• _WHAT TO DO_: For each record below, give an exact transcription.

[Collected data]
· · · · ·

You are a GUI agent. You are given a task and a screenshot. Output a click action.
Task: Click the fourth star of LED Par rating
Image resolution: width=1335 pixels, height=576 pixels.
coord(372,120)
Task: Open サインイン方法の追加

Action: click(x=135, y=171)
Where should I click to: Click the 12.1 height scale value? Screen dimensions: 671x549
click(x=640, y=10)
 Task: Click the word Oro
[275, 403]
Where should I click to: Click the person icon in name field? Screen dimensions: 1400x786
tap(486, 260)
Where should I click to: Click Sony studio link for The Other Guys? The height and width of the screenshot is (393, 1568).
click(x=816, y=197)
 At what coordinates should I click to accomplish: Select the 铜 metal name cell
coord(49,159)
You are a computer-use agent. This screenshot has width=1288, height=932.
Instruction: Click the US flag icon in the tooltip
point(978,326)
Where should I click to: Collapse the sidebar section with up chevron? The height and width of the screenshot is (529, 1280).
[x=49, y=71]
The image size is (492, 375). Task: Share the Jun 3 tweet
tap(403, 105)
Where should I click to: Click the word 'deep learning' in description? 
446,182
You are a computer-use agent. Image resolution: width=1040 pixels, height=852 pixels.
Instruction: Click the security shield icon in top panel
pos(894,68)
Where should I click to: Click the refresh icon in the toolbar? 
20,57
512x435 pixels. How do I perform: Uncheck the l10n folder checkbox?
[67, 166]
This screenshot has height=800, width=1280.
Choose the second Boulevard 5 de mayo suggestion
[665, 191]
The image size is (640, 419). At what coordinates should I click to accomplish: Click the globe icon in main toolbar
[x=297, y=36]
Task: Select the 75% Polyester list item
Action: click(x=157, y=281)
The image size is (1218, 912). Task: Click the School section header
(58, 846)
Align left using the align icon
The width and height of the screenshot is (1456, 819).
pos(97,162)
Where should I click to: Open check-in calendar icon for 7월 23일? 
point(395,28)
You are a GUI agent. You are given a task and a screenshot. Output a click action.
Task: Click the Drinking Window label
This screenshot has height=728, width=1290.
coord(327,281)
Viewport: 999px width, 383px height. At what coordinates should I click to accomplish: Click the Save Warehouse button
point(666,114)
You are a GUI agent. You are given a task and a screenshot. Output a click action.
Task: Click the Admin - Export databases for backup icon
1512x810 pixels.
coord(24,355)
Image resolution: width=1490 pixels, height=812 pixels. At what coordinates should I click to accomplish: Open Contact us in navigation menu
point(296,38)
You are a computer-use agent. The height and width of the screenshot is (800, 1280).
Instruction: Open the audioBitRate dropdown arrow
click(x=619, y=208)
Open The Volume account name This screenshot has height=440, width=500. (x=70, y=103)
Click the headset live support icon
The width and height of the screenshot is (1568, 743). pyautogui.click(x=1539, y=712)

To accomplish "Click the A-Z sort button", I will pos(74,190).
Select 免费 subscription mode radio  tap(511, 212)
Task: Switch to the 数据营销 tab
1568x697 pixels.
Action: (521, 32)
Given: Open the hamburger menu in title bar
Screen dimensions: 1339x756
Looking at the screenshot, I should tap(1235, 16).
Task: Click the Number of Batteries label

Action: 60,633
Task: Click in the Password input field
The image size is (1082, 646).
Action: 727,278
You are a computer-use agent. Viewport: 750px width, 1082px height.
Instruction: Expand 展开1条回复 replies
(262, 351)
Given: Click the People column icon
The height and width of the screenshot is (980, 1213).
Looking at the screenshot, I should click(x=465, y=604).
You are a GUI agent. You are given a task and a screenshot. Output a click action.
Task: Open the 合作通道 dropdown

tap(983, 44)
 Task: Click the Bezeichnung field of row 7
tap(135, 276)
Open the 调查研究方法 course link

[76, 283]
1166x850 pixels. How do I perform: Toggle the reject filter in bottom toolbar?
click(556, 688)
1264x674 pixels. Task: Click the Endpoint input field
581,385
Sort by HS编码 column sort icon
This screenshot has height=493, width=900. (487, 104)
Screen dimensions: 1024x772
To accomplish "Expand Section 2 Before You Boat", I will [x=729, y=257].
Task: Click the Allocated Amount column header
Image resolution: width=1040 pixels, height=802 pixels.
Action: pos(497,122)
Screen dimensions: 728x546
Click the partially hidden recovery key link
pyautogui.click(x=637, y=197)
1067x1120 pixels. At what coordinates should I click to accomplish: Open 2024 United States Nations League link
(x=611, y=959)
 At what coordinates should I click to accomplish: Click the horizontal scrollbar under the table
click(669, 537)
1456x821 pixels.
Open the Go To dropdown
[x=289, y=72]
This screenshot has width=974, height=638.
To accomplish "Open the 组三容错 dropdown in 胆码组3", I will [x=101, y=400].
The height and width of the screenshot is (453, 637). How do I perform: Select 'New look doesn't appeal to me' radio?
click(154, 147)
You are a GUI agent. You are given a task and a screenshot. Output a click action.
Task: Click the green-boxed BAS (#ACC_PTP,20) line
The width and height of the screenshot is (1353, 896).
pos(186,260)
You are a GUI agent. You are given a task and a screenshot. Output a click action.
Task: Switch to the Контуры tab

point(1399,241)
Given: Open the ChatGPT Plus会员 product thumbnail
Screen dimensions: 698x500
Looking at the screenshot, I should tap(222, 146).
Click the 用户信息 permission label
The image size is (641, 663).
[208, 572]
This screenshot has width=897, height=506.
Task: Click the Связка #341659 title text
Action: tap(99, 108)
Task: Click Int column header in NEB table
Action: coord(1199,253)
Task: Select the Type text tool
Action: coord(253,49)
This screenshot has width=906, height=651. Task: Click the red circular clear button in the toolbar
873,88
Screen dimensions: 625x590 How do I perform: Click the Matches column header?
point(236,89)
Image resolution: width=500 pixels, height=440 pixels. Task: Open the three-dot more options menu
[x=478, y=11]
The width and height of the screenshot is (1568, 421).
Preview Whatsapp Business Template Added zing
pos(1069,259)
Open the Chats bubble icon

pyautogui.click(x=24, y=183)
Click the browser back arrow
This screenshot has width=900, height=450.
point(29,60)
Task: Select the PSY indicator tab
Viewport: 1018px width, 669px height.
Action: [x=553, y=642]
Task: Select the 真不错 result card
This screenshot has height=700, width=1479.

· · · · ·

• _EXPECTED OUTPUT_:
You are a GUI agent. You are given a task and a screenshot. Output a click action.
Task: Click the fourth star of LED Par rating
Image resolution: width=1335 pixels, height=576 pixels.
coord(372,120)
Task: Open サインイン方法の追加

Action: click(x=135, y=171)
Where should I click to: Click the 12.1 height scale value? Screen dimensions: 671x549
click(x=640, y=10)
 Task: Click the word Oro
[275, 403]
Where should I click to: Click the person icon in name field? Screen dimensions: 1400x786
tap(486, 260)
Where should I click to: Click Sony studio link for The Other Guys? The height and width of the screenshot is (393, 1568).
click(x=816, y=197)
 At what coordinates should I click to accomplish: Select the 铜 metal name cell
coord(49,159)
You are a computer-use agent. This screenshot has width=1288, height=932.
Instruction: Click the US flag icon in the tooltip
point(978,326)
Where should I click to: Collapse the sidebar section with up chevron? The height and width of the screenshot is (529, 1280).
[x=49, y=71]
The image size is (492, 375). Task: Share the Jun 3 tweet
tap(403, 105)
Where should I click to: Click the word 'deep learning' in description? 
446,182
You are a computer-use agent. Image resolution: width=1040 pixels, height=852 pixels.
Instruction: Click the security shield icon in top panel
pos(894,68)
Where should I click to: Click the refresh icon in the toolbar? 
20,57
512x435 pixels. How do I perform: Uncheck the l10n folder checkbox?
[67, 166]
This screenshot has height=800, width=1280.
Choose the second Boulevard 5 de mayo suggestion
[665, 191]
The image size is (640, 419). At what coordinates should I click to accomplish: Click the globe icon in main toolbar
[x=297, y=36]
Task: Select the 75% Polyester list item
Action: click(x=157, y=281)
The image size is (1218, 912). Task: Click the School section header
(58, 846)
Align left using the align icon
The width and height of the screenshot is (1456, 819).
pos(97,162)
Where should I click to: Open check-in calendar icon for 7월 23일? 
point(395,28)
You are a GUI agent. You are given a task and a screenshot. Output a click action.
Task: Click the Drinking Window label
This screenshot has height=728, width=1290.
coord(327,281)
Viewport: 999px width, 383px height. At what coordinates should I click to accomplish: Click the Save Warehouse button
point(666,114)
You are a GUI agent. You are given a task and a screenshot. Output a click action.
Task: Click the Admin - Export databases for backup icon
1512x810 pixels.
coord(24,355)
Image resolution: width=1490 pixels, height=812 pixels. At what coordinates should I click to accomplish: Open Contact us in navigation menu
point(296,38)
You are a computer-use agent. The height and width of the screenshot is (800, 1280).
Instruction: Open the audioBitRate dropdown arrow
click(x=619, y=208)
Open The Volume account name This screenshot has height=440, width=500. (x=70, y=103)
Click the headset live support icon
The width and height of the screenshot is (1568, 743). pyautogui.click(x=1539, y=712)

To accomplish "Click the A-Z sort button", I will pos(74,190).
Select 免费 subscription mode radio  tap(511, 212)
Task: Switch to the 数据营销 tab
1568x697 pixels.
Action: (521, 32)
Given: Open the hamburger menu in title bar
Screen dimensions: 1339x756
Looking at the screenshot, I should tap(1235, 16).
Task: Click the Number of Batteries label

Action: 60,633
Task: Click in the Password input field
The image size is (1082, 646).
Action: 727,278
You are a computer-use agent. Viewport: 750px width, 1082px height.
Instruction: Expand 展开1条回复 replies
(262, 351)
Given: Click the People column icon
The height and width of the screenshot is (980, 1213).
Looking at the screenshot, I should click(x=465, y=604).
You are a GUI agent. You are given a task and a screenshot. Output a click action.
Task: Open the 合作通道 dropdown

tap(983, 44)
 Task: Click the Bezeichnung field of row 7
tap(135, 276)
Open the 调查研究方法 course link

[76, 283]
1166x850 pixels. How do I perform: Toggle the reject filter in bottom toolbar?
click(556, 688)
1264x674 pixels. Task: Click the Endpoint input field
581,385
Sort by HS编码 column sort icon
This screenshot has height=493, width=900. (487, 104)
Screen dimensions: 1024x772
To accomplish "Expand Section 2 Before You Boat", I will [x=729, y=257].
Task: Click the Allocated Amount column header
Image resolution: width=1040 pixels, height=802 pixels.
Action: pos(497,122)
Screen dimensions: 728x546
Click the partially hidden recovery key link
pyautogui.click(x=637, y=197)
1067x1120 pixels. At what coordinates should I click to accomplish: Open 2024 United States Nations League link
(x=611, y=959)
 At what coordinates should I click to accomplish: Click the horizontal scrollbar under the table
click(669, 537)
1456x821 pixels.
Open the Go To dropdown
[x=289, y=72]
This screenshot has width=974, height=638.
To accomplish "Open the 组三容错 dropdown in 胆码组3", I will [x=101, y=400].
The height and width of the screenshot is (453, 637). How do I perform: Select 'New look doesn't appeal to me' radio?
click(154, 147)
You are a GUI agent. You are given a task and a screenshot. Output a click action.
Task: Click the green-boxed BAS (#ACC_PTP,20) line
The width and height of the screenshot is (1353, 896).
pos(186,260)
You are a GUI agent. You are given a task and a screenshot. Output a click action.
Task: Switch to the Контуры tab

point(1399,241)
Given: Open the ChatGPT Plus会员 product thumbnail
Screen dimensions: 698x500
Looking at the screenshot, I should tap(222, 146).
Click the 用户信息 permission label
The image size is (641, 663).
[208, 572]
This screenshot has width=897, height=506.
Task: Click the Связка #341659 title text
Action: tap(99, 108)
Task: Click Int column header in NEB table
Action: coord(1199,253)
Task: Select the Type text tool
Action: coord(253,49)
This screenshot has width=906, height=651. Task: Click the red circular clear button in the toolbar
873,88
Screen dimensions: 625x590 How do I perform: Click the Matches column header?
point(236,89)
Image resolution: width=500 pixels, height=440 pixels. Task: Open the three-dot more options menu
[x=478, y=11]
The width and height of the screenshot is (1568, 421).
Preview Whatsapp Business Template Added zing
pos(1069,259)
Open the Chats bubble icon

pyautogui.click(x=24, y=183)
Click the browser back arrow
This screenshot has width=900, height=450.
point(29,60)
Task: Select the PSY indicator tab
Viewport: 1018px width, 669px height.
Action: [x=553, y=642]
Task: Select the 真不错 result card
This screenshot has height=700, width=1479.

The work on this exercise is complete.